Mas que flores... quer o leitor saber que flores vestem os calvos e denegridos serros do Minho, em Portugal. São flores a festões, cachos de corolas amarelas, viçosas, e aveludadas como as dos arbustos cultivados em jardins: é a florescência dos tojais, plantas repulsivas por seus espinhos, alegres de sua perpétua verdura, únicas a enfeitarem a terra quando a restante natureza vegetal amarelece, definha, e morre. E desse privilégio como que o agreste arbusto se está gozando soberbamente; pois que vos mostra as suas pinhas de flores, e com os inflexíveis espinhos vos defende o despoja-o delas.
E naquele dia 24 de Dezembro de 1863 andava eu no Minho, por aquela corda de chás e outeiros, que abrangem quatro léguas entre Santo Thyrso, Famalicão e Guimarães.

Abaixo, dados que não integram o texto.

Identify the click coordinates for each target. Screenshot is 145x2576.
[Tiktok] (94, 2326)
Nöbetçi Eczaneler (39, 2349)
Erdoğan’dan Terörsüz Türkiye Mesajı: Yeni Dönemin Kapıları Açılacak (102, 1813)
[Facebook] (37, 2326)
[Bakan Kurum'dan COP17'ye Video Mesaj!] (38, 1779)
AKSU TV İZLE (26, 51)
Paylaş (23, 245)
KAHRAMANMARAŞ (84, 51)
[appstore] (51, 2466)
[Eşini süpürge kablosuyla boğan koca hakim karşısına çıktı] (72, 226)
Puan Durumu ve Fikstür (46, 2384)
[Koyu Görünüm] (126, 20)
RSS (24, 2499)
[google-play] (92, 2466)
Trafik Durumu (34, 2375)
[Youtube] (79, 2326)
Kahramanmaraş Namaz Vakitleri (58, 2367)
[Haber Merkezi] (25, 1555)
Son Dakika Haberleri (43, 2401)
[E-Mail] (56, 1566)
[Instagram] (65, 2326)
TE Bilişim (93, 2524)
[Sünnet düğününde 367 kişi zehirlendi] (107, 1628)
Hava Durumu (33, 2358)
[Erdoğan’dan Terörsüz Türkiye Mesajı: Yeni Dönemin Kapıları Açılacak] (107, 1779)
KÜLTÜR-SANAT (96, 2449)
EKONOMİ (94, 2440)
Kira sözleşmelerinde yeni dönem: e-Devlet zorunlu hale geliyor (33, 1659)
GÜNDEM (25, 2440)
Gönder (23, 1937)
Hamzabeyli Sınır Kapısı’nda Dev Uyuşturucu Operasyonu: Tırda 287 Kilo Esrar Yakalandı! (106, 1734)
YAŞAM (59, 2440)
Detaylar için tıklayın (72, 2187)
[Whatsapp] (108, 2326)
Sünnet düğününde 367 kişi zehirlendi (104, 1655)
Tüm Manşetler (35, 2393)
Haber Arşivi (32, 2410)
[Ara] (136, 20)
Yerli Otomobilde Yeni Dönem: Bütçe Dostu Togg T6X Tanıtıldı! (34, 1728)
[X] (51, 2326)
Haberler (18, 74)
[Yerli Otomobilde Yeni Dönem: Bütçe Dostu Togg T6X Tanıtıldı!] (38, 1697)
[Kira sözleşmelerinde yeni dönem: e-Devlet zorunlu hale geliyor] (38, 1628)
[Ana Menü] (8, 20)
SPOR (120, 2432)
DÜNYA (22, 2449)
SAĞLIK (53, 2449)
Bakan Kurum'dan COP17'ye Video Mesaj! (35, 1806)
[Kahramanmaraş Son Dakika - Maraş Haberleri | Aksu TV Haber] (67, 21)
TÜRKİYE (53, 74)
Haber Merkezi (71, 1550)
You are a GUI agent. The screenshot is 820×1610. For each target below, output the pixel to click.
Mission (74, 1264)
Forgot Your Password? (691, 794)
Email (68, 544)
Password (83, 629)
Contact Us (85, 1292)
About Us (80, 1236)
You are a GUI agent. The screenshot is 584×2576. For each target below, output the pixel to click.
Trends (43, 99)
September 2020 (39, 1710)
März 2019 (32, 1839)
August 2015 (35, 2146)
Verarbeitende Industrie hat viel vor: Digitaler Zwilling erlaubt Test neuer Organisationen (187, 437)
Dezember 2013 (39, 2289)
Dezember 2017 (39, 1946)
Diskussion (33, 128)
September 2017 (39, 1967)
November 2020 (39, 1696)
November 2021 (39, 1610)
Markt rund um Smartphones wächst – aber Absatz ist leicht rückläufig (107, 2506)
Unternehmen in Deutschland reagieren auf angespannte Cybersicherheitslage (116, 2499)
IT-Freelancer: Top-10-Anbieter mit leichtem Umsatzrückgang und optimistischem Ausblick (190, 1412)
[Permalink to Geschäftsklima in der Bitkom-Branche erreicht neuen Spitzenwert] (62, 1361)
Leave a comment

Eu, homem sem família, sem mão amiga neste mundo, há trinta anos sozinho, sem reminiscências de carícias maternas, bem-quisto apenas d'uns cães, que pareciam amar-me com a cláusula de eu os sustentar e agasalhar; eu, que, naquele tão festivo dia da nossa terra, não tinha colmado onde me esperasse um amigo pobre para me dar entre os seus um lugar no escabelo, nem parente abastado, que de mim se lembra se á hora dos brindes com generosos vinhos em lúcidos cristais, eu, vendo-me com lágrimas em minha sombra, assim me fora a contemplar a felicidade alheia pelas chás e outeiros do devoto Minho.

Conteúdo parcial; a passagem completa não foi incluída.